Com os olhos ainda abertos e fixos sobre o seu próprio fim, o rapaz sentiu quando parou de receber o sangue pulsando pelas veias do corpo. Sem mais lágrimas a derramar permaneceu com os olhos abertos a fitar já sem pulso o demônio morder o suculento músculo vermelho ainda quente a se partir. O jovem caudalosamente forçou os olhos no além aproveitando os últimos instantes que lhe sobravam refletindo sobre a efemeridade da vida, sobre como pôde ser tão estúpido de morrer daquele jeito, devorado por um demônio no chão da cozinha de casa. 

Enquanto adormecia já totalmente seco com um buraco no peito sob o mármore, o jovem se arrependeu de não ter feito tudo o que sentiu vontade. Pensou nos momentos bons que viveu, em tudo que dava consolo a breve vida que teve. Imaginou todos os sonhos que esqueceu de sonhar, todos os romances trágicos que viveu, em todas as vezes em que foi abduzido pelo orgasmo do sexo, em todas as experiências que lembravam algo do qual se orgulhava, de alguma forma todas aquelas circunstâncias aparentemente desconexas começavam a fazer algum sentido, mas agora já era tarde demais. Seus olhos se fecharam e ele acordou em outro lugar, uma sala tridimensional no meio do espaço, conseguia ver as estrelas piscando de forma tão viva que se sentiu sem memória nenhuma sobre quem era.

No meio daquela escuridão caminhando sem direção, escutou um bipe tocado ao longe, curioso com aquele barulho tão familiar começou a correr tentando saber de onde vinha aquele barulho. Quanto mais ele corria adiante o bipe se tornava mais alto e uma claridade esfuziante tomava conta do seu caminho, aquela sensação foi se tornando cada vez mais intensa até que sentiu abrir os olhos vagarosamente deitado sobre sua cama. Lentamente ele levou a mão na testa e pareceu sentir sua alma encaixar naquele corpo, deu um sínico sorriso surpreso com a vivacidade daquele sufocante e terrível pesadelo, assustado com a realidade daquela experiência.

Depois de sentir seu corpo pesar sobre o colchão ele se virou de lado e viu que o barulho do bipe na verdade era do seu despertador tocando seu alarme matinal para acordar. Novamente deu um sorriso fingido e ficou comovido com aquela experiência fantasmagórica que parecia tão real. Agradeceu por tudo não ter passado de um terrível pesadelo, refletiu sobre todas as coisas que havia percebido durante a conversa com o pretenso demônio que imaginou ter conhecido. Espreguiçou os braços e as pernas sobre a cama sentindo-se totalmente novo, descansado e pleno. Entrou na ducha para tomar seu banho e ao esfregar o peito notou uma cicatriz marcando uma incisão. Naquele momento todas as certezas foram colocadas em xeque. Saiu do box assustado e correndo pra frente do espelho quando se rebelou contra aquela maldita cicatriz que o reflexo confirmava. O mais assustador estava por vir, quando buscando a batida do próprio coração e percebeu que não sentia nada.

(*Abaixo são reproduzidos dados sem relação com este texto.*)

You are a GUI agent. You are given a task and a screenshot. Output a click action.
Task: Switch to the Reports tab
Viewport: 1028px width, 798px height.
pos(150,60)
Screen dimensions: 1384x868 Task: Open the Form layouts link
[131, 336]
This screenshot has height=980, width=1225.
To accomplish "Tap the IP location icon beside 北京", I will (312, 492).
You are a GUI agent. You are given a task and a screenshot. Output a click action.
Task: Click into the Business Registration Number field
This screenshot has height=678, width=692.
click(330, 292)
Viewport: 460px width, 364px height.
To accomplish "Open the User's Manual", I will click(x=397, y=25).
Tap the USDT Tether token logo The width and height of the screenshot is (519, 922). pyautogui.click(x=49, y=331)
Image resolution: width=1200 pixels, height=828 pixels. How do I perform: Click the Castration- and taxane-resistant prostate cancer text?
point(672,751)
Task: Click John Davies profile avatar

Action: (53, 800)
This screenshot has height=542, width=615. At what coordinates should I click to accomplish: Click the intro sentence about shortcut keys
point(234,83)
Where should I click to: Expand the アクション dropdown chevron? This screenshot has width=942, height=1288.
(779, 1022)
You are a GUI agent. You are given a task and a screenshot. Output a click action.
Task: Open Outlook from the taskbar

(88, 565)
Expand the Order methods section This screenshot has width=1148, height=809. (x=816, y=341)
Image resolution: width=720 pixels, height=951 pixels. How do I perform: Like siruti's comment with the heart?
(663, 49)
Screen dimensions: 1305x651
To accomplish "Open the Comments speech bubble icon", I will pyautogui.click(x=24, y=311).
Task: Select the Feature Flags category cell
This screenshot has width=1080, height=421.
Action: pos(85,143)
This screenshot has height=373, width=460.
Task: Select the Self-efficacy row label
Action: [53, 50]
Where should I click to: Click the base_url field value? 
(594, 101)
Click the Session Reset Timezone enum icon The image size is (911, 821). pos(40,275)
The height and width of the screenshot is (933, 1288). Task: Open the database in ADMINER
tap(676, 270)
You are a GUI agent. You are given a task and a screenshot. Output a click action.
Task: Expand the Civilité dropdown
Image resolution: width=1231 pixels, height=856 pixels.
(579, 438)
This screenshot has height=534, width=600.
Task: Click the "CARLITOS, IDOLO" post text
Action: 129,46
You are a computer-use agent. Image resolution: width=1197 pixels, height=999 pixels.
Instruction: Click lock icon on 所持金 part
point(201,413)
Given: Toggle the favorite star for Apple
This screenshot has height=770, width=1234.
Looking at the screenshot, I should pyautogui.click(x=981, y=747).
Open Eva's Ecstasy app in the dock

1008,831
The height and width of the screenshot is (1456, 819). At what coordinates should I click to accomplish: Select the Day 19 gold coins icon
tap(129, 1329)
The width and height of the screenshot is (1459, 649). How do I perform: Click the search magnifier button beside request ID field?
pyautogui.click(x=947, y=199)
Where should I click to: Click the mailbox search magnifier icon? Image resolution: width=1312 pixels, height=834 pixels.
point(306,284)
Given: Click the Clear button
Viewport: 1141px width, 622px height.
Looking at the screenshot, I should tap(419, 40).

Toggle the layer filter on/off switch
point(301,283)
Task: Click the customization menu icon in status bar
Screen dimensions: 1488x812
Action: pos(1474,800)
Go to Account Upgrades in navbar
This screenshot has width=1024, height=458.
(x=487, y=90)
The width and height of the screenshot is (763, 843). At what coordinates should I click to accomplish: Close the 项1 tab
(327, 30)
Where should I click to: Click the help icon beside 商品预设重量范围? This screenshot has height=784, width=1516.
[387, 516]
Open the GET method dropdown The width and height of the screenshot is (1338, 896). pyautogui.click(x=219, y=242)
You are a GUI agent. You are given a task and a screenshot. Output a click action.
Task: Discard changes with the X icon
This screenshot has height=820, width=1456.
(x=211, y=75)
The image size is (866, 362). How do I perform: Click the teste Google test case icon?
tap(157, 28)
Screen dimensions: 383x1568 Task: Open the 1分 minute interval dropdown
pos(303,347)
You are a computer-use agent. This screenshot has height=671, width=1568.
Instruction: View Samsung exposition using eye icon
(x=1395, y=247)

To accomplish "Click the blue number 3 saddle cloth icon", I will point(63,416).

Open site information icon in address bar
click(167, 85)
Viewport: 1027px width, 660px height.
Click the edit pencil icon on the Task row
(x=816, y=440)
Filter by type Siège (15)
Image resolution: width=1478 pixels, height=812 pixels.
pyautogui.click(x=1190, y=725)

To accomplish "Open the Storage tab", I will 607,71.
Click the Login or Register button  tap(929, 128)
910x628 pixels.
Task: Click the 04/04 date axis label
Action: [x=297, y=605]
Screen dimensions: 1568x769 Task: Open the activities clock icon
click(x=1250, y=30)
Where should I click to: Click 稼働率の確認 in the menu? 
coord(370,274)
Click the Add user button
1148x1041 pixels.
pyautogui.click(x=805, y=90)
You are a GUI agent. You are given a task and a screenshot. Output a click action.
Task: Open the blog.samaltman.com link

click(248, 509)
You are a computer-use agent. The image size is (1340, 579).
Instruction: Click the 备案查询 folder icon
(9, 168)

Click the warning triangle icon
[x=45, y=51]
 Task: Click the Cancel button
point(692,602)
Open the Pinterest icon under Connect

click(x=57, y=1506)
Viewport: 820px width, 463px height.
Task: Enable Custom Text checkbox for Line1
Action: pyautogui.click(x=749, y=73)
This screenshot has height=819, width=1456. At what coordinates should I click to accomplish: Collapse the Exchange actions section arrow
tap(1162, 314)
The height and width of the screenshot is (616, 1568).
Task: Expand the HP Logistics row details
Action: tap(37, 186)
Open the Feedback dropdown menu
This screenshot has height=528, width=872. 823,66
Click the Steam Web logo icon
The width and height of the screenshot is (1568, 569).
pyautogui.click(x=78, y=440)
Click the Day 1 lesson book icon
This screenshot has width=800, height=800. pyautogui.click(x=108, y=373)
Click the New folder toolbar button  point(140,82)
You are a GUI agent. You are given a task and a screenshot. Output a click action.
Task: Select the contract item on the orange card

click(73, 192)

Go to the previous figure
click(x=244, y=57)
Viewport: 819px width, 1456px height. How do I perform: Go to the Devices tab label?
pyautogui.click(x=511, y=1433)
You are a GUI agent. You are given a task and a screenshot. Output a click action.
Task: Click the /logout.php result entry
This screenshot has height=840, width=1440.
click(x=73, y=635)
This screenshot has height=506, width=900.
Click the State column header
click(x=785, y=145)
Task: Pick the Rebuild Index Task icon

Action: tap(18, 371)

O pensamento ruminava, mas não sentia raiva, dor, alegria nem amor. Muito menos o sangue parecia lhe correr nas veias, estava estancado, paralisado e atônito com aquela terrível maldição. Naquele instante percebeu que o pesadelo na verdade não era bem um sonho. Tamanho foi seu descontentamento que esmurrou o vidro do espelho, espatifando vários cacos de vidro pelo chão. Revoltado com aquela situação ainda tão difícil de entender só se sentia decidido por instinto a perseguir e rever seu coração roubado, nem que para isso fosse necessário fazer regurgita-lo. De alguma forma a promessa feita pelo demônio havia se cumprido, o jovem indignado estava fortemente decidido a perseguir e reavivar as memórias da criatura que roubara as frígidas, mas necessárias e encantadas emoções de uma comezinha vida de outrora.